Planned Infanticide hired a "media forensics firm" - Fusion GPS, which normally does oppo research for political campaigns - to analyze some of the videos. You can find their report online. They concluded that the videos were edited - well duh, of course they've been edited. They also noted a few bits of audio that they're not sure were correctly transcribed. This was enough for PP to hand the report to its media surrogates to gin up some favorable headlines. But they also said the "analysis did not reveal widespread evidence of substantive video manipulation...." They also said there was “no evidence of audio manipulation.”
Hell, the videos are mostly time stamped so you can tell when time has been cut.
you put the ellipses on the wrong end of the actual quote. CMP did too, so prob not your fault.
Fusion GPS outlined 42 instances in which CMP edited out content from the short as well as so-called full versions of the tapes, several of which were secretly recorded. The company also identified instances in which context was eliminated, minutes of film were deleted and transcripts released by CMP did not match what was said on the tapes.
The report concludes that the degree of manipulation means the videos have no "evidentiary value" in a legal context, can't be used in "official inquiries" and lack credulity as journalism. Those findings are a direct response to CMP's arguments in court -- while fighting efforts to prevent it from releasing more video -- that it is protected by the First Amendment.
But the firm also wrote that it is impossible to characterize the extent to which the edits and cuts distort the meaning of the conversations depicted and that there was no "widespread evidence of substantive video manipulation.
Thank you for including that additional information on the report, but nowhere does it say that any of the edits were misleading.
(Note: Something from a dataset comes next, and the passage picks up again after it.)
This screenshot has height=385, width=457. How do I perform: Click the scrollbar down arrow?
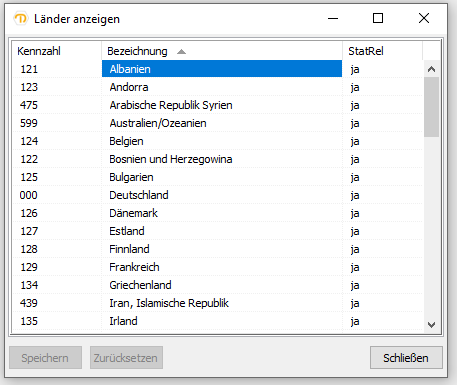[431, 325]
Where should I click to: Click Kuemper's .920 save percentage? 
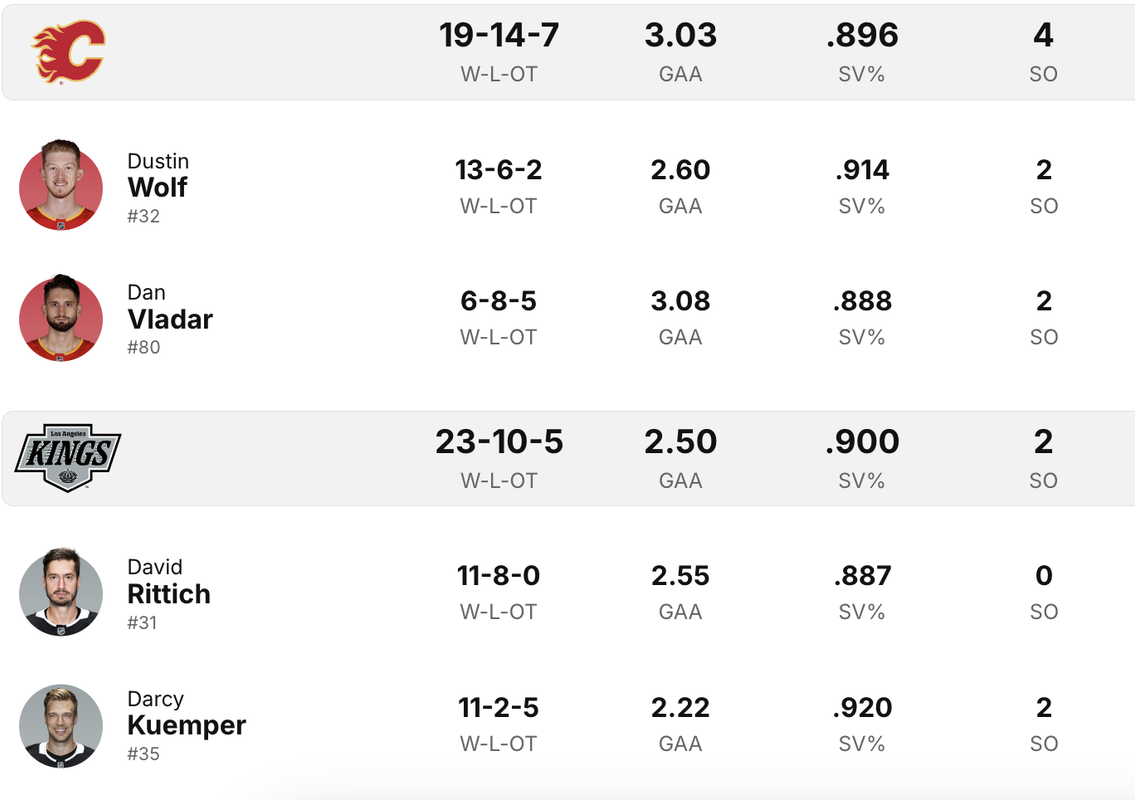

It simply identifies a lot of time cuts (well duh - that's editing), and says that the video have no evidentiary value because of the edits. Again, that doesn't mean the videos were edited in a misleading way - just that the edited versions would not be admissible in a court of law. Again, that's obvious, but irrelevant.
Ultimately - and here's the important part - the firm also wrote that it is impossible to characterize the extent to which the edits and cuts distort the meaning of the conversations depicted and that there was no "widespread evidence of substantive video manipulation.Despite this conclusion, the media painted a very different picture of Planned Parenthood's paid report, which appears to have mislead folks like Mocat into believing that the edited videos are actually misleading.